Git Product home page Git Product logo

pandoc-http's Introduction

RESTful HTTP API for Pandoc

Pandoc is an amazing universal document converter. Unfortunately, it just has a command-line interface. In this project, we enable the usage of Pandoc via a RESTful HTTP API, provide a mapping of Pandoc type identifiers to common media types, and wrap everything in a docker container, so that it can be easily used/deployed.

API

The API only allows POST requests. The data to be converted must be passed in the request body. The header field Content-Type specifies the input type and the header field Accept specifies the output type.

Media Type Mapping

Since Pandoc uses its own type identifiers for input and output format, we created a mapping between the Pandoc identifiers and the corresponding media types. For instance, the Pandoc identifier html maps to the media type text/html.

The mapping is incomplete since there does not exist a media type for every format supported by Pandoc. Therefore, you can also use the Pandoc identifiers in Content-Type and Accept but this is not compliant with the HTTP specification. To be compliant, we support the usage of application/x. as a prefix in front of a Pandoc identifier. This prefix is the official media type tree for unregistered types.

Installation with Docker

To simplify the usage of this project, we wrapped everything into a docker container that can easily be deployed on any machine.

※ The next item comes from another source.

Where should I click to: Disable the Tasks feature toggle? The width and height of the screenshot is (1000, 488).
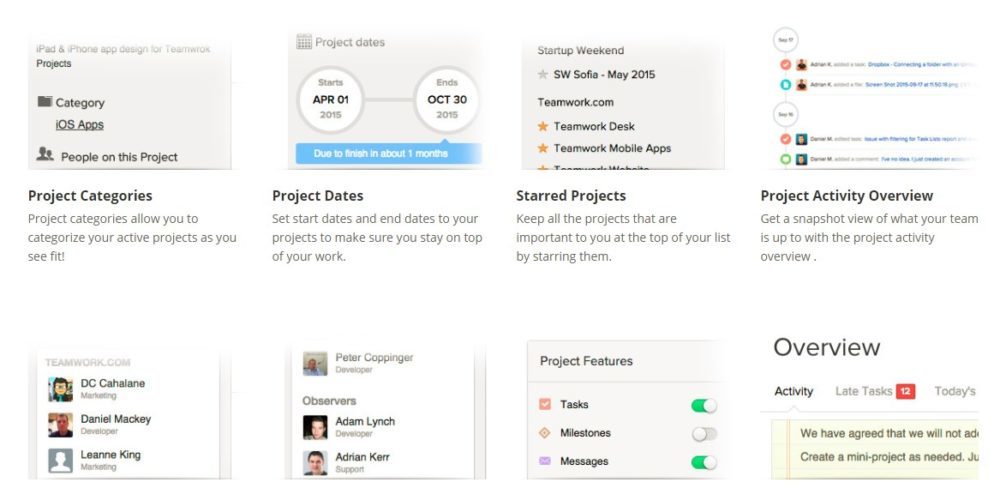coord(704,405)
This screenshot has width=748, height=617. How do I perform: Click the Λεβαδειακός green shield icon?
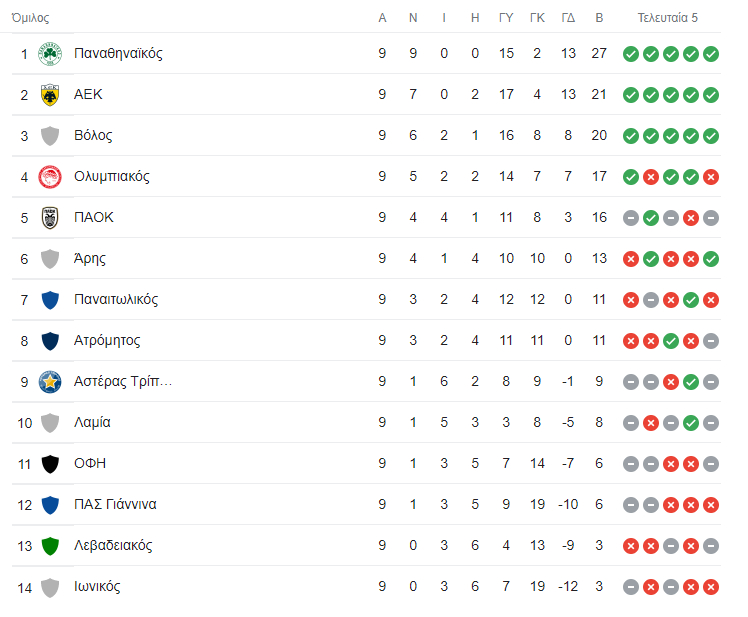point(50,546)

Pandoc uses latex to create pdfs. Since the latex dependencies add roughly 2gb to the docker image, we decided to create two images:

  • dwolters/pandoc-http:latest does not include latex and is therefore unable to create pdfs (uncompressed ~700mb, compressed ~280mb). The :latest tag is added by default if no tag is specified.
  • dwolters/pandoc-http:latex includes latex and be used to create pdfs (uncompressed ~2.7gb, compressed ~2gb). It takes a while to build or pull this image.

You can build the image yourself:

docker build -t dwolters/pandoc-http .

Or install it via docker hub:

docker pull dwolters/pandoc-http

Afterwards, you can start the container:

docker run -d -p 8080:80 --name my-pandoc-http dwolters/pandoc-http

Within the container the HTTP API is reachable on port 80. In the command above the HTTP API is bound to port 8080 of the docker host.

You can stop and remove the container if it is not needed anymore:

docker stop my-pandoc-http
docker rm my-pandoc-http

Installation without Docker

In order to use this project without using the docker container, you first must install Pandoc and add it to your PATH. Alternatively, you can set the PANDOC env variable to define the location of your pandoc executable.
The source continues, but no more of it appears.